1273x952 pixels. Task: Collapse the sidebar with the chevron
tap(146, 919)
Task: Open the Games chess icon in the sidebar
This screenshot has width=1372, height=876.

##########

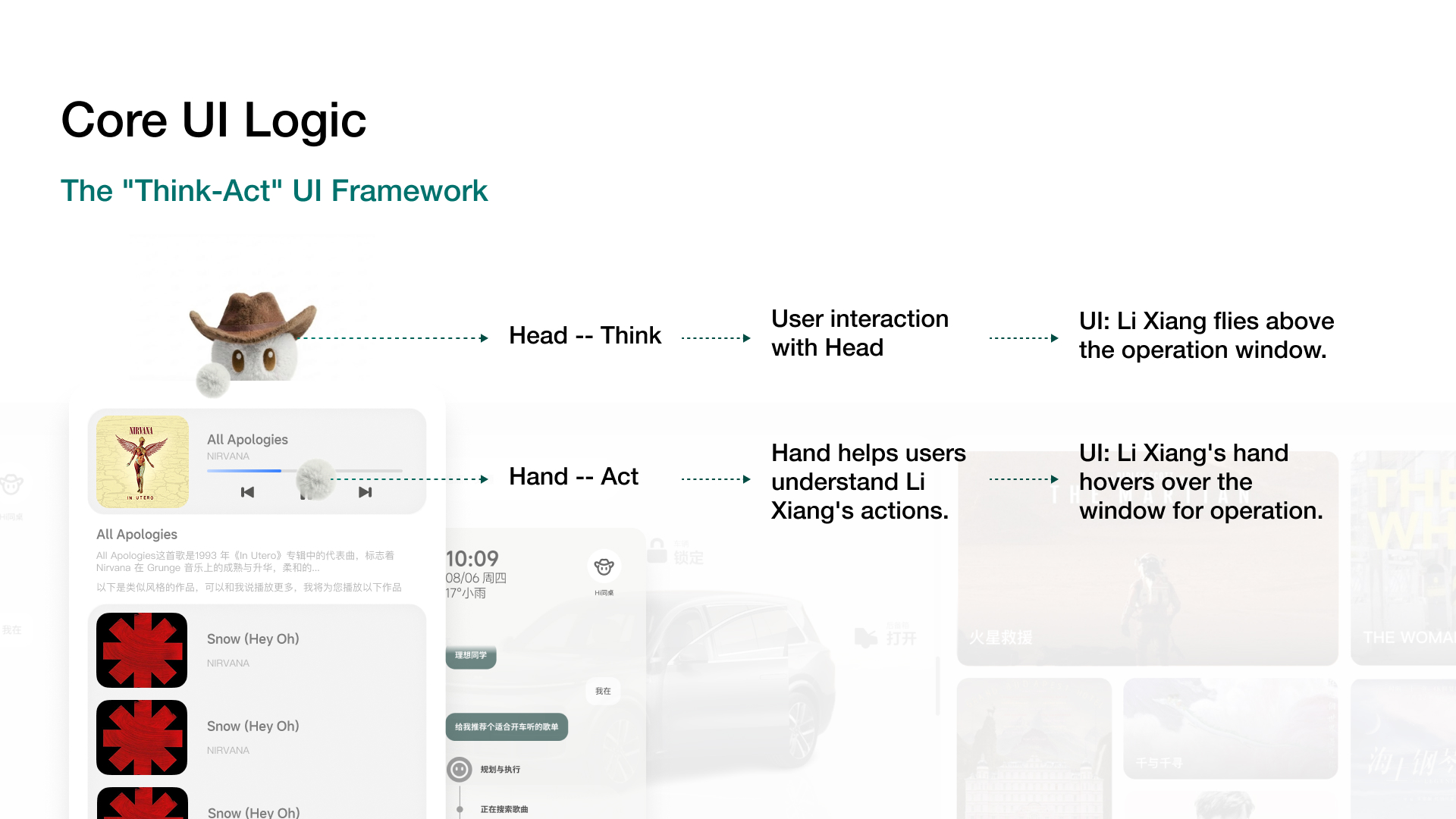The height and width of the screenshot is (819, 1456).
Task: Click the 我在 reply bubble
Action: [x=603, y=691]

##########

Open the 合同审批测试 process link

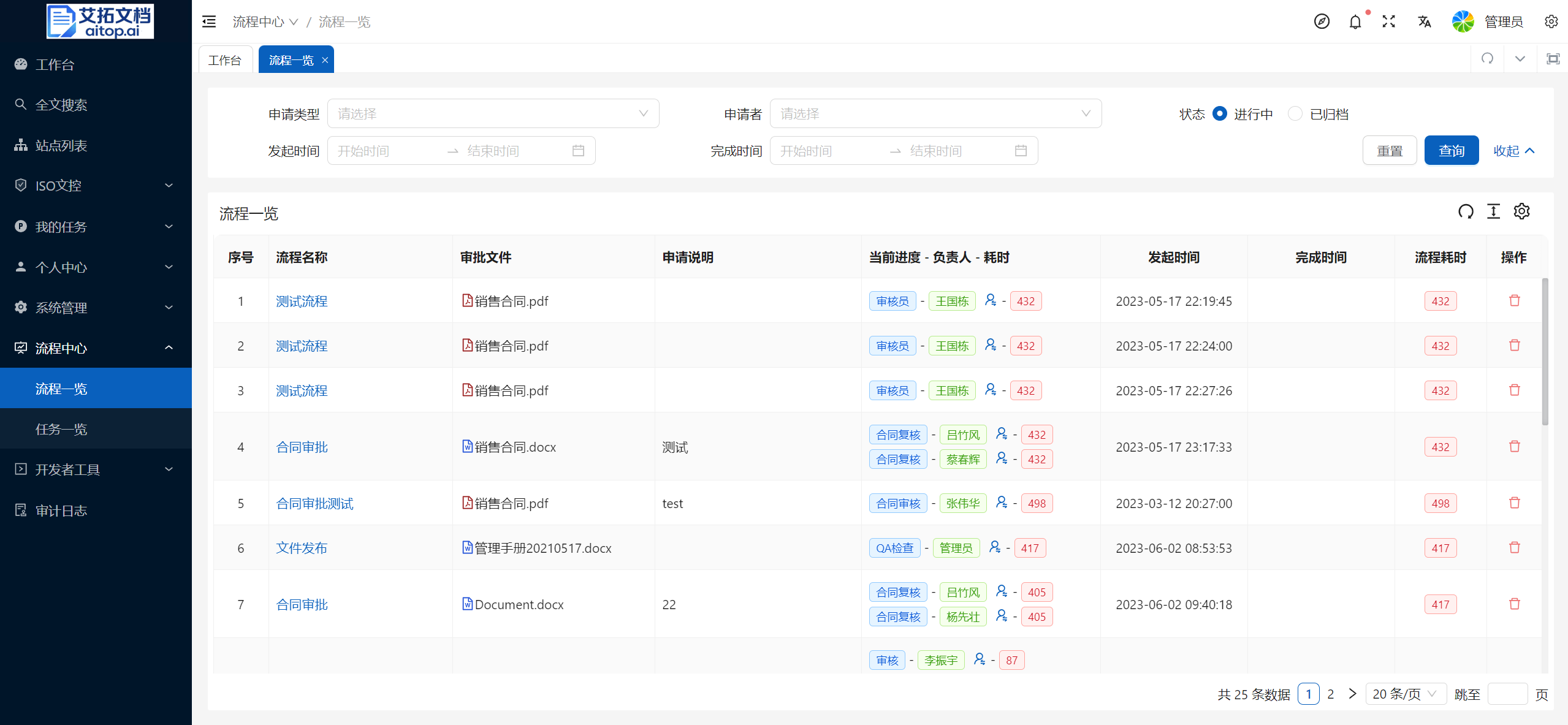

##########

# [PROBLEM DETAILS]
With the first line being the one containing "1273x952 pixels. Task: Collapse" and the last line the one containing "This screenshot has width=1372, height=876.", transcribe exactly the lines above that fall in that range.

# [TASK RESPONSE]
1273x952 pixels. Task: Collapse the sidebar with the chevron
tap(146, 919)
Task: Open the Games chess icon in the sidebar
This screenshot has width=1372, height=876.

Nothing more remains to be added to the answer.